According to data from financial analysis company Ortex, in the past five trading days, investors have lost an estimated US$930 million (approximately Rs 679 billion) due to their short positions in meme stocks GameStop and AMC Entertainment.
At the core of the so-called “skunk” retail trading frenzy earlier this year, GameStop’s stock price has risen by a third in the past week, while the stock price of movie operator AMC has risen 39%.
Ortex said that the current estimate of short-term interest in AMC is 18.3% of free float, and the short-term interest rate on GME is 21.8% of free float.
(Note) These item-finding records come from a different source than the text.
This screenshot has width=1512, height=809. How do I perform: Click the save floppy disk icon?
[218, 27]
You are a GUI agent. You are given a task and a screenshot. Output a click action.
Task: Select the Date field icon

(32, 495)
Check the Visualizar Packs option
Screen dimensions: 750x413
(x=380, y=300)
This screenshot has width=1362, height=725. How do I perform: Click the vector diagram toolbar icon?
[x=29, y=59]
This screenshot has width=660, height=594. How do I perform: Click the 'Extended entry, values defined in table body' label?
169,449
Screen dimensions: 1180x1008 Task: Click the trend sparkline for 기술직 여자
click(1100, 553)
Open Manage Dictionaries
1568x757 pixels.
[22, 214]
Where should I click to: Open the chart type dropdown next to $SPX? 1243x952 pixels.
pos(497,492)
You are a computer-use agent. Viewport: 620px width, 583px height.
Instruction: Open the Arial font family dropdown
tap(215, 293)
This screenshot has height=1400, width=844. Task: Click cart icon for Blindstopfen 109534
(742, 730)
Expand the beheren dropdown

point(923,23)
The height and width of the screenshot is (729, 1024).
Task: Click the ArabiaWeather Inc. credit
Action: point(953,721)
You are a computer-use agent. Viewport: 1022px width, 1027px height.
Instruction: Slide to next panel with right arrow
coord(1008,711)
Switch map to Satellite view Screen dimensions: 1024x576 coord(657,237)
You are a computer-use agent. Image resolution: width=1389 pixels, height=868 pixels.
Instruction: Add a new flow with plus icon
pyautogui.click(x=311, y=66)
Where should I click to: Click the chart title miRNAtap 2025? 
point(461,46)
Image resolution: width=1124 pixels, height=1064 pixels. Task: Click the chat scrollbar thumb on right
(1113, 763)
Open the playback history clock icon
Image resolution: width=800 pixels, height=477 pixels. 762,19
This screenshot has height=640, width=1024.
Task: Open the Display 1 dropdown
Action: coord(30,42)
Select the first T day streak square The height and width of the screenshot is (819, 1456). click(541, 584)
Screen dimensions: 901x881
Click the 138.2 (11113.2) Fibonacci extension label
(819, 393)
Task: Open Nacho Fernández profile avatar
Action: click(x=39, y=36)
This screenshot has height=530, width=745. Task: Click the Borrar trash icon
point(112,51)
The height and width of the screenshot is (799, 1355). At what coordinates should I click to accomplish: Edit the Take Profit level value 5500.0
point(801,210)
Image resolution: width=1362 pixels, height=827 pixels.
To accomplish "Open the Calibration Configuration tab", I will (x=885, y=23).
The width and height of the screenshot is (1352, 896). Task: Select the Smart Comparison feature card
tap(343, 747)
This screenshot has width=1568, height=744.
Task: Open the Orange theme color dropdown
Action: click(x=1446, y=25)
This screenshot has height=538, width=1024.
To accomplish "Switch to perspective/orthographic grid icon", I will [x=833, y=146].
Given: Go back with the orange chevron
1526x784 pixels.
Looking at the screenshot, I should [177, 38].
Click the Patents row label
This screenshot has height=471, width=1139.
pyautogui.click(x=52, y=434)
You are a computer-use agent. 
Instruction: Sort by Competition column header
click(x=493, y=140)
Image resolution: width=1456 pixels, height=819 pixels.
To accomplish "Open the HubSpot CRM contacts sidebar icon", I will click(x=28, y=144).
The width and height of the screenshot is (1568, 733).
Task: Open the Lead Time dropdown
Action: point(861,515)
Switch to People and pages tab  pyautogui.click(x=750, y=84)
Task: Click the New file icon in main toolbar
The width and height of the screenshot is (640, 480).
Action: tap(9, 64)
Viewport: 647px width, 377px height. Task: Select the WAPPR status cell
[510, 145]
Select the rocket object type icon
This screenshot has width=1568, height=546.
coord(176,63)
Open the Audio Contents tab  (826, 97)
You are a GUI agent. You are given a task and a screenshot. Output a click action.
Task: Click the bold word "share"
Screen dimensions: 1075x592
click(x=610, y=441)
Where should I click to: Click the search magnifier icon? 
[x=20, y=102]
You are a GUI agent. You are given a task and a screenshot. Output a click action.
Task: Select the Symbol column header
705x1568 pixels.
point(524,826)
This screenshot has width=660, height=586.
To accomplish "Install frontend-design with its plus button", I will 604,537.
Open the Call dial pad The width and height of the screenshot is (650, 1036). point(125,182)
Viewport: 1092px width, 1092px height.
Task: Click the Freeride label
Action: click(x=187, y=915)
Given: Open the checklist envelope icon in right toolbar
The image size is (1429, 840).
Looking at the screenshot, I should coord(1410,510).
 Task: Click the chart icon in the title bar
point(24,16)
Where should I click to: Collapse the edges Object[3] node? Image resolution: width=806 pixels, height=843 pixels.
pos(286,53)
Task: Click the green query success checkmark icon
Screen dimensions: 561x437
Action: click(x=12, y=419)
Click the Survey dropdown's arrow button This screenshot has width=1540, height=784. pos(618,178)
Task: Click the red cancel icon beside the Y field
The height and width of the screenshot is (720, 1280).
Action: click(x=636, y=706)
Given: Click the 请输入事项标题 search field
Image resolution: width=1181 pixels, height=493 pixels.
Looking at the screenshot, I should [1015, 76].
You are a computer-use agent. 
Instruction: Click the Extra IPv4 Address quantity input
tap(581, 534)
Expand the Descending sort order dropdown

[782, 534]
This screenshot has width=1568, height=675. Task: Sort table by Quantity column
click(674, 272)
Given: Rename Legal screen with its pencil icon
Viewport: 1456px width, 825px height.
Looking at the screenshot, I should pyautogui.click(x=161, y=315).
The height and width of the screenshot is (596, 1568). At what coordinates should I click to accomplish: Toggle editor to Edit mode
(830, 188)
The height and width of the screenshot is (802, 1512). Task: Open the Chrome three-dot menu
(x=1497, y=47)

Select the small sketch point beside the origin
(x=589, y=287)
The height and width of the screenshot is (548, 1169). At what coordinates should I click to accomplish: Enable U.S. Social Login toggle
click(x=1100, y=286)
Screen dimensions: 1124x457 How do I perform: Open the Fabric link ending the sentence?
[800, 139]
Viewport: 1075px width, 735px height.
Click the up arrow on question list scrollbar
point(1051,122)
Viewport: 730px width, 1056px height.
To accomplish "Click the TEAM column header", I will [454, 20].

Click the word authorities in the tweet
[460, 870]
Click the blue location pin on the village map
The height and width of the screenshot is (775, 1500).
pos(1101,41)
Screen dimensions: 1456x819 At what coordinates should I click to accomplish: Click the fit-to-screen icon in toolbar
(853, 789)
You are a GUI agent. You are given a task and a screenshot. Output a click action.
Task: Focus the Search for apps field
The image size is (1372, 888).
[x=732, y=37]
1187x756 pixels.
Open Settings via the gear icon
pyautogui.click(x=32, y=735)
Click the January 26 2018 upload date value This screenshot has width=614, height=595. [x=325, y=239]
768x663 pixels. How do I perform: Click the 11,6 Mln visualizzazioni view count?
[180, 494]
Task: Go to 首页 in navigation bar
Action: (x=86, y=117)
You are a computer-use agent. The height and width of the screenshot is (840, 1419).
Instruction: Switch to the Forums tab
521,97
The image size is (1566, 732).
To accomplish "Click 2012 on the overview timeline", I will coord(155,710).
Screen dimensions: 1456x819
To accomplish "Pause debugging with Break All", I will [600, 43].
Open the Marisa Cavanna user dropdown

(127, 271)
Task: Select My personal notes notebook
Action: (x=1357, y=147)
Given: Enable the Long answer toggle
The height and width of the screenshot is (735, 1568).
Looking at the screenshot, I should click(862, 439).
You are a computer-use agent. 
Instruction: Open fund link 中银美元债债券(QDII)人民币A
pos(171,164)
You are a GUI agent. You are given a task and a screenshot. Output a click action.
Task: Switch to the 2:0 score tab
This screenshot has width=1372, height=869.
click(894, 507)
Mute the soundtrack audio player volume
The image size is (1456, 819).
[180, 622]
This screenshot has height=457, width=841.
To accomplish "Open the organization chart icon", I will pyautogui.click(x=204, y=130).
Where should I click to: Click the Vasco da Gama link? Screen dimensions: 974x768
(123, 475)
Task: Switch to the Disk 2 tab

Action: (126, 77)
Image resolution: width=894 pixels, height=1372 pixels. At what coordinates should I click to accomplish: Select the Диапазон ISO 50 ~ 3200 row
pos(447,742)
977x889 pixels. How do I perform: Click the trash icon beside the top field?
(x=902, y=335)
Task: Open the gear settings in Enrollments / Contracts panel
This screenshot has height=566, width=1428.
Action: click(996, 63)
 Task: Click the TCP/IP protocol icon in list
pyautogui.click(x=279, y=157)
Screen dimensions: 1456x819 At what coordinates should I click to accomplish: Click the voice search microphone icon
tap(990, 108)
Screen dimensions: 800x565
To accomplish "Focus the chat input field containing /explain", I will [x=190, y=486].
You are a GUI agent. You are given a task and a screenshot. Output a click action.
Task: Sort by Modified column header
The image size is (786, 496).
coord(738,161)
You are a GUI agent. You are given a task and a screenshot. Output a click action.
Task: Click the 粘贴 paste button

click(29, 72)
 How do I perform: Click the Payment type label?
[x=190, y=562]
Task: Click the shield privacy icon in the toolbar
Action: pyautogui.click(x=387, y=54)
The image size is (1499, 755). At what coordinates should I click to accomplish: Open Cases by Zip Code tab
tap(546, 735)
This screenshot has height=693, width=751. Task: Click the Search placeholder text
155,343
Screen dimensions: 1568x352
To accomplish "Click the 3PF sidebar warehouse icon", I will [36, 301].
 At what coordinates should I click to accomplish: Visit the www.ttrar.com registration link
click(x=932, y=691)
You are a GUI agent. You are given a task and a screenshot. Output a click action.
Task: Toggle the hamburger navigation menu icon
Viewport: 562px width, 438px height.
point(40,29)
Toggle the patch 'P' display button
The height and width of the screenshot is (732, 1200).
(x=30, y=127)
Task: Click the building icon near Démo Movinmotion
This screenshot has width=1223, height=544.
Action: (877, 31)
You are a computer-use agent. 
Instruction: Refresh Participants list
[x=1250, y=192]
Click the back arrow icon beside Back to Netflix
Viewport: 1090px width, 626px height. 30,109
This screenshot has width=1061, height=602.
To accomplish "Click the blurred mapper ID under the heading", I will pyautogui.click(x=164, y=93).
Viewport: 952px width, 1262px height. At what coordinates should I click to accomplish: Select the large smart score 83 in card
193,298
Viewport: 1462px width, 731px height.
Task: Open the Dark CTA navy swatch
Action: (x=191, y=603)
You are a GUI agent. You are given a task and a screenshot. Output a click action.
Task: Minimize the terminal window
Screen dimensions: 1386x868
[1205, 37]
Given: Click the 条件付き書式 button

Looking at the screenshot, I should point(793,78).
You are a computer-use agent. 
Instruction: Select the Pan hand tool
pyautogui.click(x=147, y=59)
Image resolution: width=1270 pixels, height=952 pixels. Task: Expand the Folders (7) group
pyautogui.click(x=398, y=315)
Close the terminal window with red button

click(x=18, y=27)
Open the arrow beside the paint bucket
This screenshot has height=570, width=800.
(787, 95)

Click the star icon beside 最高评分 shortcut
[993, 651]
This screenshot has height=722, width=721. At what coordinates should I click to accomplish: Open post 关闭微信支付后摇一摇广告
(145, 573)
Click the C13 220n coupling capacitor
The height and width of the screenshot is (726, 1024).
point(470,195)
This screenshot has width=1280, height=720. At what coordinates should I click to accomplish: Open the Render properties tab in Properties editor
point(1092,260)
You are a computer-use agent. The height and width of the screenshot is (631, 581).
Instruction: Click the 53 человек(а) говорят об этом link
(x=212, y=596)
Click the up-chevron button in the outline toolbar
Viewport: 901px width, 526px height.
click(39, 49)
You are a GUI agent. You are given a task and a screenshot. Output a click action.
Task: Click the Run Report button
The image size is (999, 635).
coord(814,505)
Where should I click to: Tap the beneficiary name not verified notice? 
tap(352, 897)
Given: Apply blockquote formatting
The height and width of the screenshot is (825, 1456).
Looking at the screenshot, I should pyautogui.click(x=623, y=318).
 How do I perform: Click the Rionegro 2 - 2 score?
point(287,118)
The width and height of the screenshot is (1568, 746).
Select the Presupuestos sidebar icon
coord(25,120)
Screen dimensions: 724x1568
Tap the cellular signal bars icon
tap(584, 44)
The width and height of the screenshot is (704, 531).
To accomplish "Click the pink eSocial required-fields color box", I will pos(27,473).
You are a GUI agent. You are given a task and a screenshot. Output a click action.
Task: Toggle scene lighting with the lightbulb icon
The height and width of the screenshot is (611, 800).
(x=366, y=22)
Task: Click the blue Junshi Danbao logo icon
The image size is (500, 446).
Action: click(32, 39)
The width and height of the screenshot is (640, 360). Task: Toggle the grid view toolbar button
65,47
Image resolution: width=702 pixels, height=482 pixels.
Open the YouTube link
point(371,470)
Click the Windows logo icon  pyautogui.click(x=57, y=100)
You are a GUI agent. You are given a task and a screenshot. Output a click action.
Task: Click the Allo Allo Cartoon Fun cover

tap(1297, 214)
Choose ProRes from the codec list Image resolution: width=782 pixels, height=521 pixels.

Ortex data shows that only yesterday, short sellers lost more than US$200 million (approximately Rs 1,460 crore) in each of these two stocks. GameStop closed 13% higher at US$180.6 (approximately Rs 13,190), the highest level since April 30.
Earlier this month, analysis conducted by PiiQ Media, a Massachusetts-based cybersecurity company, showed that bots on major social media sites have been hyping GameStop and other “meme stocks,” although the extent of their impact on prices is unclear.
Eric Deaton, president and managing director of the Fortune Union of New York, said: “You may be able to make some quick trading money, and possibly a lot of money, but in the end, this is a bigger fool theory.” Overvalued stocks, it is expected that “bigger fools” will buy them at higher prices in the future.
Analysts mostly ruled out the possibility of a short squeeze, which drove GameStop’s gains in January, when individual investors using Robinhood and other apps punished hedge funds that bet on the stock and forced them to liquidate their positions. Short position. Many GameStop buyers took clues from online investment forums on Reddit and elsewhere.
GameStop’s options market activity has returned to the top of the list in a social media-driven retail trading frenzy, which shows that investors are betting on higher prices, higher volatility, or both.
Refinitiv’s data shows that retail investors have been buying a large number of out-of-the-money options at a much higher price than the current stock price.